Four steps to a happier world

COFFEE WITH WARREN, with Warren Harbeck
Cochrane Eagle, October 1, 2020

Have you figured out the accompanying crossword puzzle yet? It came to me the other day as I was watching one of my favourite TV shows, Wheel of Fortune, while reflecting also on a conversation I’d recently had with one of our longtime readers about the collective unhappiness in our world today.

Most of you, I’m sure, are familiar with the popular gameshow’s opening. Co-hosts Vanna White and Pat Sajak step onto the stage, introduce the show, and then Vanna steps off to the lower left of the screen. I’ve got into the habit of counting the number of steps she takes as she exits, and almost always it’s six full steps – six steps to fun and fortune for the day’s three happy contestants.

Now, what did this get me thinking about for life as a whole? How about four steps we can all take toward making our world a happier place?

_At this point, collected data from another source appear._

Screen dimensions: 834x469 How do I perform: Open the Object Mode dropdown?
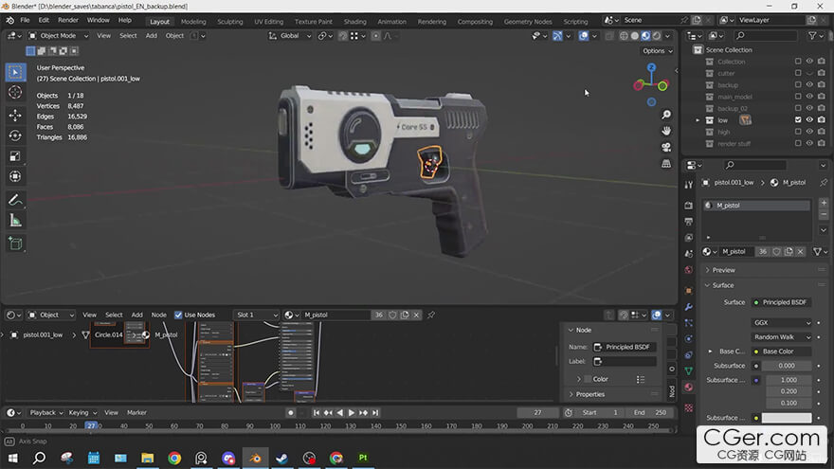tap(59, 36)
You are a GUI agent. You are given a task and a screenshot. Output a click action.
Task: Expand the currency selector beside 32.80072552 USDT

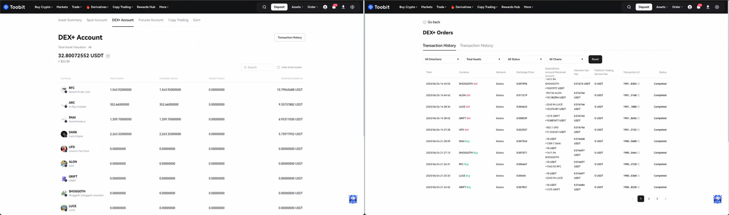108,56
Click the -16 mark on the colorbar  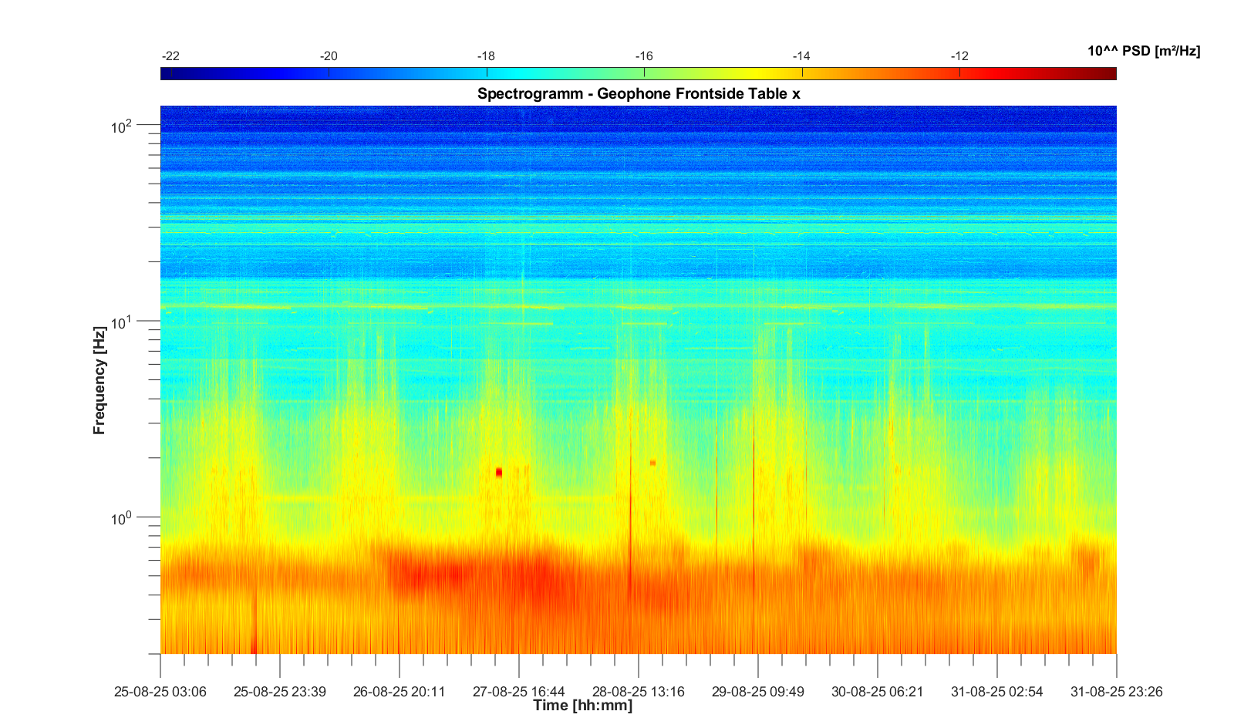pos(644,56)

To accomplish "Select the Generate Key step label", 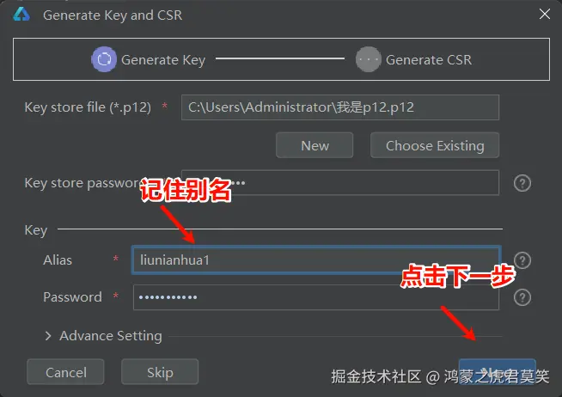I will (163, 59).
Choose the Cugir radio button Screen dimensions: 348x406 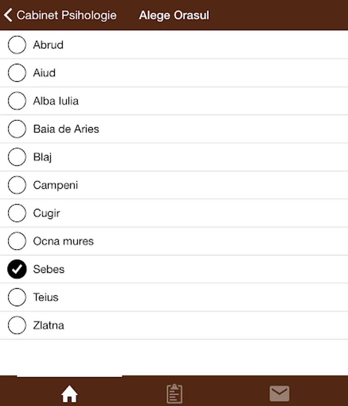pos(17,213)
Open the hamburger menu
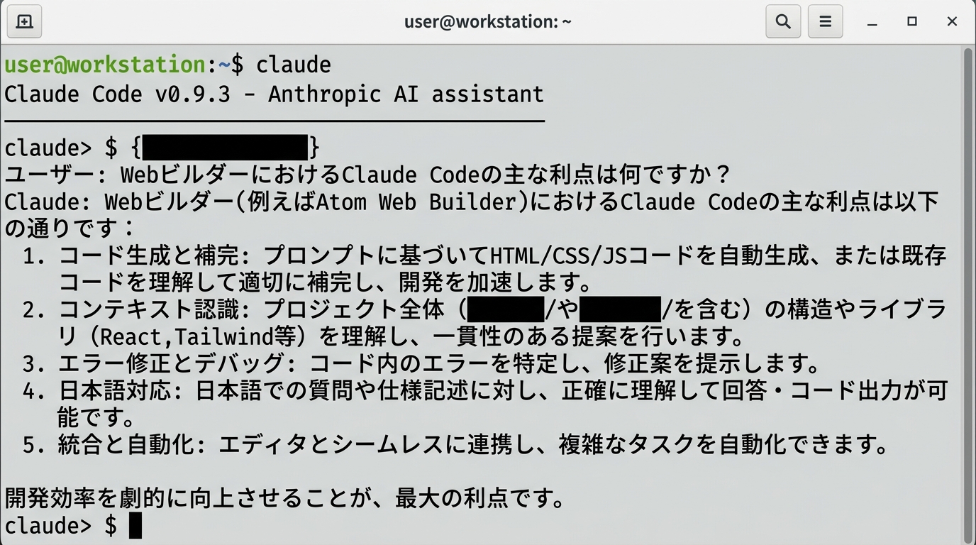The width and height of the screenshot is (976, 545). tap(825, 22)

Cochrane coffee companion Marlis McDouall and I had been visiting mug-to-mug for the first time in six months. It soon became apparent that we shared a growing concern for the wellbeing of our world. Self-interest, expediency, greed, and anything else you can think of that violates the spirit of integrity had brought our world to its knees. We lamented over the implications of this environmentally, economically, politically, and societally in general. She followed up our visit with an email of her further thoughts:

“How did we manage to maneuver ourselves into this current state of constant anxiety and fear?” she asks. Take the environment, for example. “Changes are now accelerating before our eyes. And still, we are squirming to decide” what, if anything, we want to do about it – especially considering the costs.

“Everything has a price, though, and valuable time is being wasted by our turning in circles. While it is no easy decision to make as it involves lives, the alternative involves lives also, the loss of many. Nobody can be blamed for wanting to live a comfortable life, and in the Western world we’ve had a pretty good run for our money for many decades. Now that things are changing fast, are we willing to rise to the challenge? Can we adjust our sense of entitlement, our precious lifestyles?”

I bounced Marlis’s concern off two of our likeminded Calgary readers, Keith and Joy Newman. Joy recalled Mahatma Gandhi’s words, “The world has enough for everyone’s need, but not enough for everyone’s greed.”

And sadly, she notes with reference to its environmental impact, “The pandemic has increased our waste, as the fear of the pandemic overrides our concern for what we use, don’t use, and how we get rid of it.”

But what can we do about it? Joy suggests that we need to look to the moral code so strongly proclaimed by Mahatma Gandhi’s grandson, Raj Mohan Gandhi. The former president of Initiatives of Change International, with which Keith and Joy are associated, stresses the importance of the “Four Absolutes.”

Four Absolutes? Yes, the same Four Absolutes stressed also in Alcoholics Anonymous – four values that serve as steps toward a happier world.

The Four Absolutes provide a trail guide for our journey through life. These are the absolute moral values of honesty, purity, unselfishness and love.

As Marlis asks, “Are we willing to rise to the challenge?”

And by the way, did you rise to the challenge of our puzzle?